> What needs to be done
Write out the material from the line with "Image resolution: width=760" to the line with "coord(612,422)" without changing anything.

> Records provided
★ ★ ★ ★ ★ ★ ★

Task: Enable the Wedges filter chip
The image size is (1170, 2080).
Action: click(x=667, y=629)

★ ★ ★ ★ ★ ★ ★

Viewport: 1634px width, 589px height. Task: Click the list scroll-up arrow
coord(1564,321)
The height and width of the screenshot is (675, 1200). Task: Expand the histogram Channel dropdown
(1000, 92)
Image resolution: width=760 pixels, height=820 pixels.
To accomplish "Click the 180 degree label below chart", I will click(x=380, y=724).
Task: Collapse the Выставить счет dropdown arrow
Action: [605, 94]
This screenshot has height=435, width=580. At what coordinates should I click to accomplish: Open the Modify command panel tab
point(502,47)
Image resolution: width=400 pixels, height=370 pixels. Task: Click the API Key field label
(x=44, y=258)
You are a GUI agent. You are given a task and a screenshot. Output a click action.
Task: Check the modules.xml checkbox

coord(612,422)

★ ★ ★ ★ ★ ★ ★

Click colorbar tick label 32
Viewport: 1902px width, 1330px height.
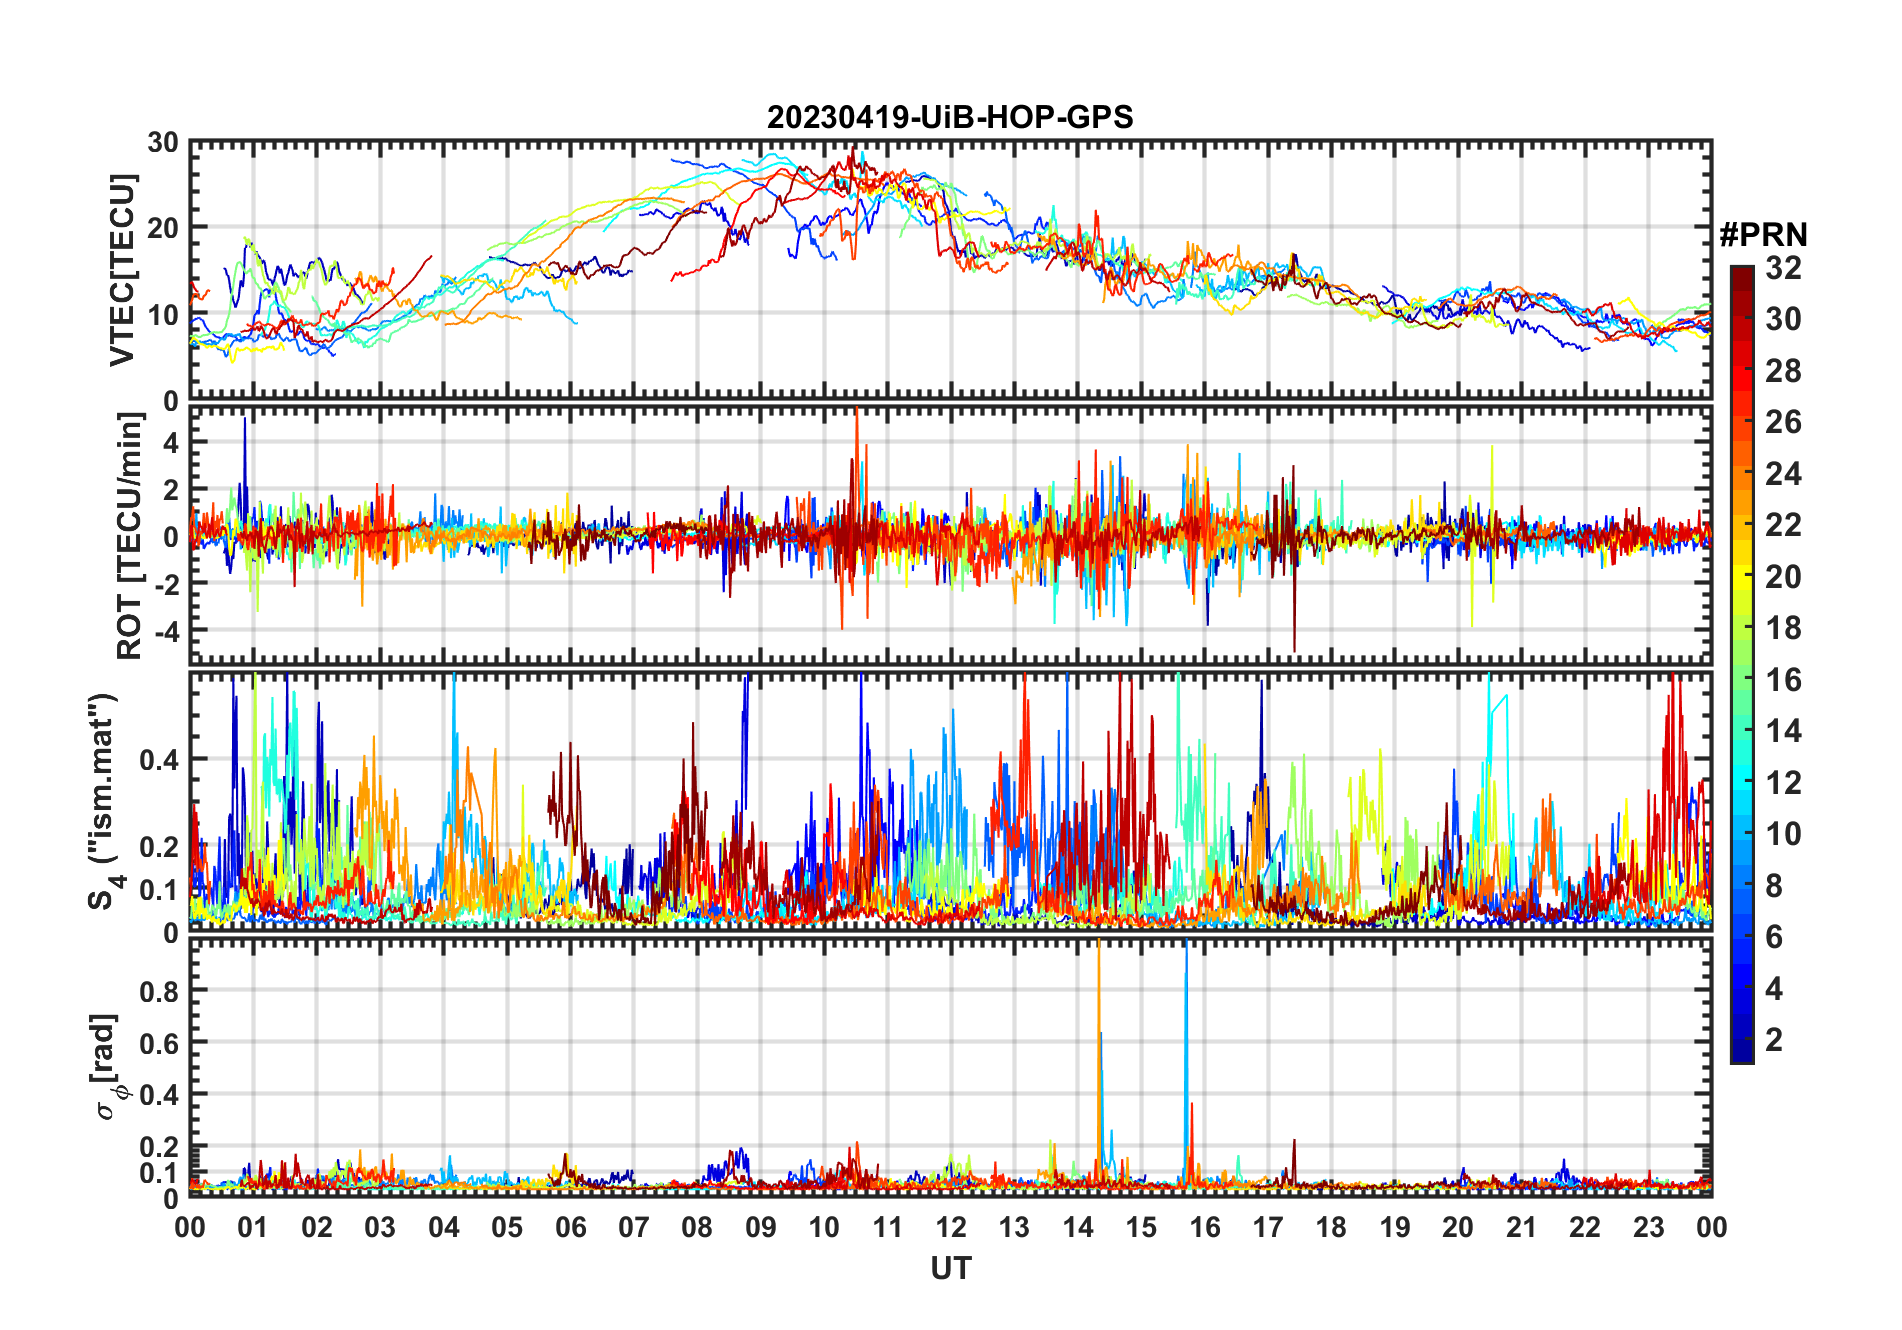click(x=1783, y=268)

★ ★ ★ ★ ★ ★ ★

> The solution
Image resolution: width=760 pixels, height=820 pixels.
To accomplish "Click the 180 degree label below chart", I will click(x=380, y=724).
Task: Collapse the Выставить счет dropdown arrow
Action: [605, 94]
This screenshot has height=435, width=580. At what coordinates should I click to accomplish: Open the Modify command panel tab
point(502,47)
Image resolution: width=400 pixels, height=370 pixels. Task: Click the API Key field label
(x=44, y=258)
You are a GUI agent. You are given a task and a screenshot. Output a click action.
Task: Check the modules.xml checkbox

coord(612,422)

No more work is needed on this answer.